Directive 1. Reproduce the stretch of the Connie Leyva biography from "Connie Leyva (born" through "the Democratic Party.".
Directive 2. Extend the Connie Leyva biography beyond its final sentence.

Passage.
** Begin **

Connie Leyva (born February 19, 1967) is an American politician and union organizer, previously serving as a member of the California State Senate in the 20th Senate District from 2014-2022. She is a member of the Democratic Party.

Leyva was raised in Chino, California, where she attended public schools. She earned a Bachelor of Arts degree in communicative disorders from the University of Redlands.

Career 
Prior to being elected to the State Senate in 2014, she was president of the California Labor Federation. Leyva was elected to the California State Senate in 2014, receiving the endorsement of the local AFL–CIO chapter.

On January 6, 2022, Leyva announced that she would not run for reelection to the State Senate as newly approved redistricting maps put state Sen. Connie Leyva (D-Chino) in the same district as state Sen. Susan Rubio (D-Baldwin Park) and the two would have had to face off in the fall. On January 26, 2022, Leyva announced that she would be a candidate for the San Bernardino County Board of Supervisors, seeking to unseat Curt Hagman.  She was defeated by a wide margin.

** End **

Record excerpts.
** Begin **

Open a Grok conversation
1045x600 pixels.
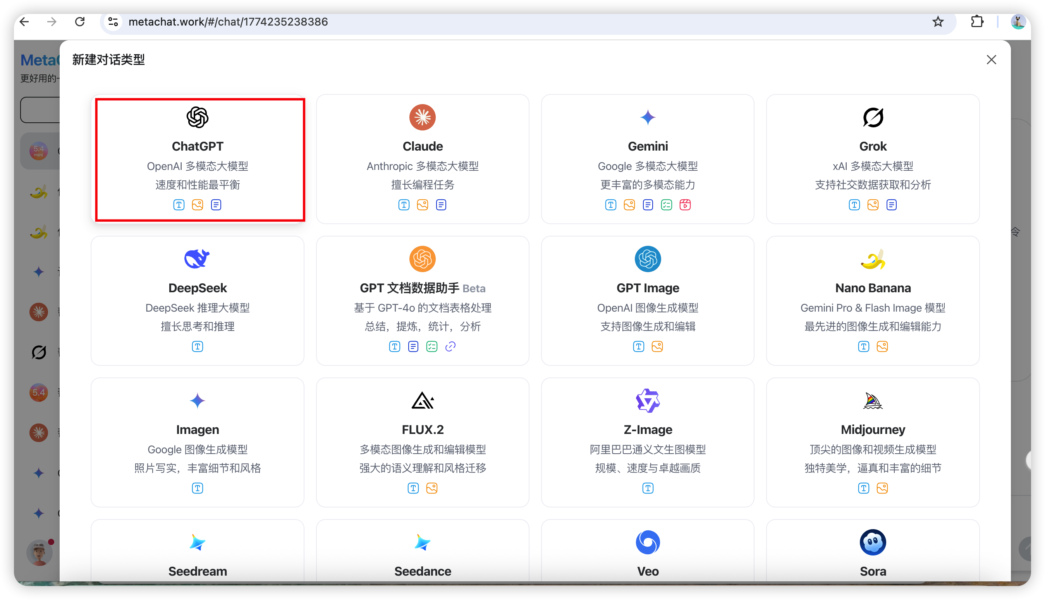(x=872, y=159)
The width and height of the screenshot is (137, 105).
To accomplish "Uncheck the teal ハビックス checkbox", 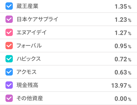I will (x=9, y=59).
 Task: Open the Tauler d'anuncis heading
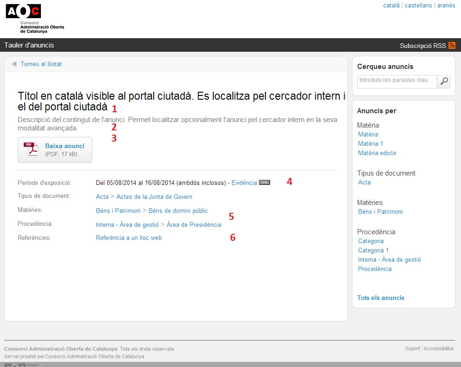tap(29, 45)
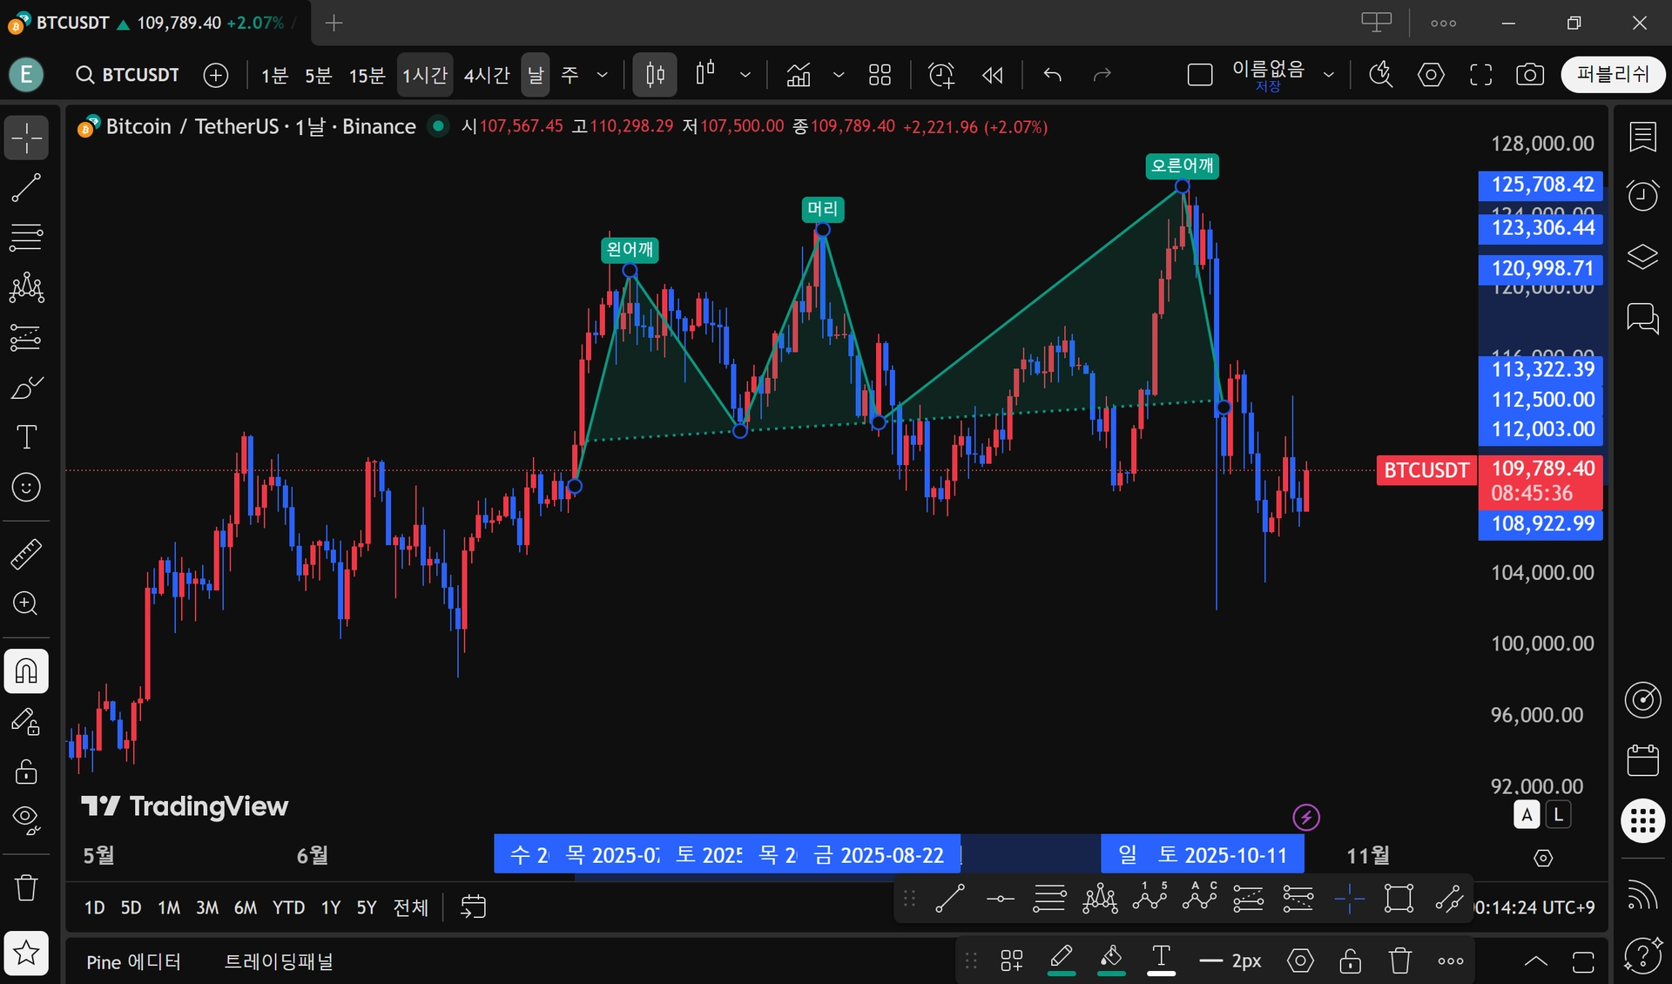Open the alerts clock icon in right sidebar

(1642, 196)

** End **

Exercise response 1.
Connie Leyva (born February 19, 1967) is an American politician and union organizer, previously serving as a member of the California State Senate in the 20th Senate District from 2014-2022. She is a member of the Democratic Party.

Exercise response 2.
In late October, 2022, the San Bernardino Community College District announced appointing Leyva as executive director of KVCR, when she completes her current elected term as state senator December 5. KVCR is a public radio dual licensee that also operates First Nations Experience, a digital multicast channel for Native American and Indigenous programming.

Personal life 
Leyva and her husband, Al, live in Chino, California and have twin daughters.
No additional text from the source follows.